La dynamique actuelle repose sur une base solide : la généralisation du préscolaire. Avec un taux de couverture atteignant désormais 80 % et bénéficiant à plus de 985 000 enfants, le Maroc sécurise l’entrée dans les apprentissages dès le plus jeune âge, réduisant ainsi les disparités initiales. Cette réussite structurelle est prolongée par l’extension ambitieuse du programme des « Écoles pionnières ». Véritable fer de lance de la réforme, ce modèle devrait concerner 80 % des établissements primaires dès la rentrée 2026-2027. Les évaluations récentes confirment la pertinence de cette approche, notant une amélioration sensible de la maîtrise des compétences fondamentales, en parfaite adéquation avec la feuille de route 2022-2026 qui vise un taux de maîtrise des acquis de base de 70 %.

L’impact de cette transformation est tout aussi palpable dans le cycle secondaire collégial.
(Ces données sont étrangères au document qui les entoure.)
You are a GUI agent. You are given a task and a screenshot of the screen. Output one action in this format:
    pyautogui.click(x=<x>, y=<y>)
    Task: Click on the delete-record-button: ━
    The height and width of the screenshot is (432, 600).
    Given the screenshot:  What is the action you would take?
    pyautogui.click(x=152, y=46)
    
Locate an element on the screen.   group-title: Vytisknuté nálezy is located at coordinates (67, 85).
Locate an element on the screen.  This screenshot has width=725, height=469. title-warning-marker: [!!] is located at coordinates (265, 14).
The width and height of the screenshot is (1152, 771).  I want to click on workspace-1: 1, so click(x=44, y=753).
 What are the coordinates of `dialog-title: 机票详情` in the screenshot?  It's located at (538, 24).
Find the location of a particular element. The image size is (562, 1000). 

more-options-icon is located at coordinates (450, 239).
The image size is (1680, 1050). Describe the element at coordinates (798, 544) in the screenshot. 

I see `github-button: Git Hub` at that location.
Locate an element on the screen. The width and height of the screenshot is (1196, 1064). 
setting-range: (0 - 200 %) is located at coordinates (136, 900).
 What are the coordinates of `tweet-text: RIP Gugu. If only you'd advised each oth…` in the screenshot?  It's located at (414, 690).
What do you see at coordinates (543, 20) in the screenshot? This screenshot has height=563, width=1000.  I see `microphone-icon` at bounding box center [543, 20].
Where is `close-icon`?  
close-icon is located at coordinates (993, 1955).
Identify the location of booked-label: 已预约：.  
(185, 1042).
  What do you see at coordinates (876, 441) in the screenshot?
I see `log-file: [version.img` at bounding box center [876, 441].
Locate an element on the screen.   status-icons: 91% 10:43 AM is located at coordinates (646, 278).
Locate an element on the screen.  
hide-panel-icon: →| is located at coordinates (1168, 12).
Le déploiement des « Collèges pionniers » a produit des résultats encourageants, notamment à travers un accompagnement individualisé qui a permis de diviser par deux le taux de décrochage scolaire dans les zones concernées, passant de 8,4 % à 4,45 %. Parallèlement à ces performances académiques, le gouvernement s’attèle à la modernisation des infrastructures logistiques. La réduction de la surcharge des classes, le développement du transport scolaire et l’extension des internats, particulièrement en milieu rural, constituent les leviers indispensables d’une école inclusive. Cette vision se complète par une ouverture culturelle et linguistique renforcée, marquée par la généralisation progressive de l’enseignement de l’amazigh au primaire et de l’anglais au secondaire, préparant ainsi la jeunesse marocaine aux défis de demain dans un environnement performant et serein.